Lobby work forcing change in thinking
"We maybe missed out on this subject, or overlooked it," said Christian Storr, who heads the office of the Immigration Commissioner and Justice Minister in Baden-Württemberg.
Storr's office is responsible for drafting a bill that would jail those involved in arranging marriages. "Maybe it will be a signal to these families, that we are aware of [the problem], and maybe it will stop some from doing it."
Such a law is long overdue, says Seyran Ates, a Berlin lawyer whose lobbying on the issue together with the German women's organization Terre des Femmes brought forced marriages to the attention of German politicians last year. German courts continue to tiptoe around the problem, labeling it as a something best taken care within the community. Judges have invoked "religion" or "tradition" in explaining why they were reducing the punishment for men who abused their wives in forced marriages, she says.
"They don't see it as a human rights violation," says Ates, who fled her traditional Turkish home at the age of 18.
Neither did Öztürk. The eldest sister in a family of three sons and two daughters, she was used to obeying her father and older brothers. She learned early on to serve them first at meals and clean up afterward.

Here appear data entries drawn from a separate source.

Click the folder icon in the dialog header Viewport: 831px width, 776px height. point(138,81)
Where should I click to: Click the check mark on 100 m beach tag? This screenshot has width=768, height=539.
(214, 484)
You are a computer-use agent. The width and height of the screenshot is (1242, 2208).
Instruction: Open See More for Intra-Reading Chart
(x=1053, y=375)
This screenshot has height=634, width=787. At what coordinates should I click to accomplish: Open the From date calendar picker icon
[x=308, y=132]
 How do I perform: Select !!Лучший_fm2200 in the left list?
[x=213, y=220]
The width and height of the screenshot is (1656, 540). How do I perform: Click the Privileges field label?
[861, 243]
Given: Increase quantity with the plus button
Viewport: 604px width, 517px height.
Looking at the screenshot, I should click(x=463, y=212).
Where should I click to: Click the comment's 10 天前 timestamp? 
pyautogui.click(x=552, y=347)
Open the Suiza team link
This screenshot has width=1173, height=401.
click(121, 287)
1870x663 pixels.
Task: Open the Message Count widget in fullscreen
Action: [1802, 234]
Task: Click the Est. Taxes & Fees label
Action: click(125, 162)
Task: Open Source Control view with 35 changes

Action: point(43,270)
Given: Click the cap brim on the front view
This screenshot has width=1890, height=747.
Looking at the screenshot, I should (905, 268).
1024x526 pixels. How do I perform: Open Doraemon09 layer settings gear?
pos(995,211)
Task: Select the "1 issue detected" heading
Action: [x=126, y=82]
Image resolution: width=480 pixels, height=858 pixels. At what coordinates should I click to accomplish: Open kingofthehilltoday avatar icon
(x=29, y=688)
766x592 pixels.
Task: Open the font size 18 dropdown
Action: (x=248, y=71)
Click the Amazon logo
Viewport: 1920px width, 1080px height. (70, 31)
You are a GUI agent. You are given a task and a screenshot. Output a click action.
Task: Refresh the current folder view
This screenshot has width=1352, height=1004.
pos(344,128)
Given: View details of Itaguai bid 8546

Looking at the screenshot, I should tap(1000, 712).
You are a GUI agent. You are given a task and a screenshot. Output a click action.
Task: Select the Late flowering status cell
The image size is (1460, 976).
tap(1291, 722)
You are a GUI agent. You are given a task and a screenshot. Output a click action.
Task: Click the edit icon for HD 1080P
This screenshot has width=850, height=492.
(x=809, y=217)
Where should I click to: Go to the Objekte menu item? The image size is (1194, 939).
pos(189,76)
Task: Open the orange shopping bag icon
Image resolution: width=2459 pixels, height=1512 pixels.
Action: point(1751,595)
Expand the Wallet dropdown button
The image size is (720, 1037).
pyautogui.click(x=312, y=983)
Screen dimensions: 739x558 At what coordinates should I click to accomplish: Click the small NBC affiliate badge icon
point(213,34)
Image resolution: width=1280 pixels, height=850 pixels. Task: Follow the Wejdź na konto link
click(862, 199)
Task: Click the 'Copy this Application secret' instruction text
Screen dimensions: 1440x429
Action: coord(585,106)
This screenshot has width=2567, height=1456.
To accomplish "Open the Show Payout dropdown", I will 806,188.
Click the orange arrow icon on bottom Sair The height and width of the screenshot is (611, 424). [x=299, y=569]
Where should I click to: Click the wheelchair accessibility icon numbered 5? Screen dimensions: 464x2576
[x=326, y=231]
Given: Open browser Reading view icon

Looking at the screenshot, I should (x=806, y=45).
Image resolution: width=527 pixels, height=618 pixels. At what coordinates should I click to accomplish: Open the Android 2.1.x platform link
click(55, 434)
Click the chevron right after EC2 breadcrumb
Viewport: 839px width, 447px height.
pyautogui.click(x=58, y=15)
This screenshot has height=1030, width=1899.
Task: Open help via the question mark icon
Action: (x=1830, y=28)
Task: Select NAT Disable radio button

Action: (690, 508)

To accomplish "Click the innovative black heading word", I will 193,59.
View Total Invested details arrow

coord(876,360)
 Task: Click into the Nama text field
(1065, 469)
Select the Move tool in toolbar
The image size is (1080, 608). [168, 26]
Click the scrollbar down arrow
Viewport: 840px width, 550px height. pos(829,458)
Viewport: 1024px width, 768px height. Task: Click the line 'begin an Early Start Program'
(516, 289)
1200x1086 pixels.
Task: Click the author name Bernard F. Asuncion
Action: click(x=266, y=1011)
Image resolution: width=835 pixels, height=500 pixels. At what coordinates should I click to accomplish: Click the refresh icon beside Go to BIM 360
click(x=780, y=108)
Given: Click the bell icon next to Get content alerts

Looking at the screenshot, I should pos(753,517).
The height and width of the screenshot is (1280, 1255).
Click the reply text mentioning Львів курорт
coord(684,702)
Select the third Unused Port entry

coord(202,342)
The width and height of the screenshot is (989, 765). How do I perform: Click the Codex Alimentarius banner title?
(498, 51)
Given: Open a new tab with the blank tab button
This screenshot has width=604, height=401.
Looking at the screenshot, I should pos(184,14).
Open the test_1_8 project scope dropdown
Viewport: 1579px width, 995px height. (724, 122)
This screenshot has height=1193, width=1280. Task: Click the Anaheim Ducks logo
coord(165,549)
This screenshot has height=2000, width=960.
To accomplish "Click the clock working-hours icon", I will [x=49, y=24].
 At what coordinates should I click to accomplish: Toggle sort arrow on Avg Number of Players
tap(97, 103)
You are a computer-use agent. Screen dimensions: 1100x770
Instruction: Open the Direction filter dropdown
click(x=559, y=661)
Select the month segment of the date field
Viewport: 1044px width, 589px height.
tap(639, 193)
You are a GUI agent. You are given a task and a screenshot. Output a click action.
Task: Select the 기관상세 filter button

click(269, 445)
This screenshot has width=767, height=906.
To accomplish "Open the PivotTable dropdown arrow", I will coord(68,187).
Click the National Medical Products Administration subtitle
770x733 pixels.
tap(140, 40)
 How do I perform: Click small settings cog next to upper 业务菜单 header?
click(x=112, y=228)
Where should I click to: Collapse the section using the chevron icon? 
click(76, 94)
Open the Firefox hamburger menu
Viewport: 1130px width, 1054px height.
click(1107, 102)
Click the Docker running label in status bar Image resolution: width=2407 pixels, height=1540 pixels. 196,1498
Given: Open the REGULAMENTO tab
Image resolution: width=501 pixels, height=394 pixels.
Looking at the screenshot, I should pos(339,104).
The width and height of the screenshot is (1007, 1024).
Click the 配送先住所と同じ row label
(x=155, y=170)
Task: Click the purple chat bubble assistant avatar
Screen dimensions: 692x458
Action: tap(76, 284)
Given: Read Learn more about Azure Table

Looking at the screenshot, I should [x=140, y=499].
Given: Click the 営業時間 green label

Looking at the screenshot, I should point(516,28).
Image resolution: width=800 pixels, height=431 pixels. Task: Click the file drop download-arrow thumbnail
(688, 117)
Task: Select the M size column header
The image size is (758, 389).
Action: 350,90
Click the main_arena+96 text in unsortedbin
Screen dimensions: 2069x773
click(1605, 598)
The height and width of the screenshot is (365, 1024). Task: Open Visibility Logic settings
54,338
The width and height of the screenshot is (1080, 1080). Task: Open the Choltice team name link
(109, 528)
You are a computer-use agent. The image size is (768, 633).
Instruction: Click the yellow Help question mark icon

Next page: Wedding invitations already on the way
When Öztürk began a four-year nursing program in 1989, her father called her constantly, often coming by the nurses' station at the local hospital to check in on her. When he felt she was getting too independent, he looked around for a suitable husband.
She was working a shift at the hospital one night when a young man, the son of someone who had grown up in the same village as her father, came to ask for her hand in marriage. Shocked, she politely declined.
She soon found out it wasn't her decision to make. Before she knew it, wedding invitations were being sent out. Her pleas fell on deaf ears. "They didn't understand why I didn't want to marry him," she says.
Refusal would have meant shame
Many parents don't know the pain they put their children through, says Rahel Volz, who heads Terre des Femmes, which is based in Tübingen, Germany. "They were married the same way, and never asked why," she says.
Victims don't say no early enough, so the parents just assume they accept, she adds.
Öztürk knew refusal would have meant shame for her family, so she went along, saying goodbye to the brief taste of life outside her traditional upbringing.
Her husband terrorized her, even physically abusing her on occasion, she says, adding that his mother and sister barred contact between Öztürk and her family.
"I didn't feel anything or want anything," she says, recalling that period of her life. "I would walk the streets without a destination."
Uncle intervenes to save her
She sneaked away to visit a psychologist, but couldn't muster the courage to do what the doctor told her: leave. When she told her parents she wanted out, they turned her away at their doorstep - twice.
As a last resort, she appealed to her uncle, the more liberal-minded brother in her father's family. After an intense family discussion, her father relented and allowed her to divorce.
Öztürk shakes her head and falls silent when telling this part of the story. Though she continues to stay in contact with her parents, she told them she could never forgive them. "It's a closed chapter in my life," says Öztürk, who is now married - to a man of her choosing - and has a three-month-old baby. "But there are still wounds."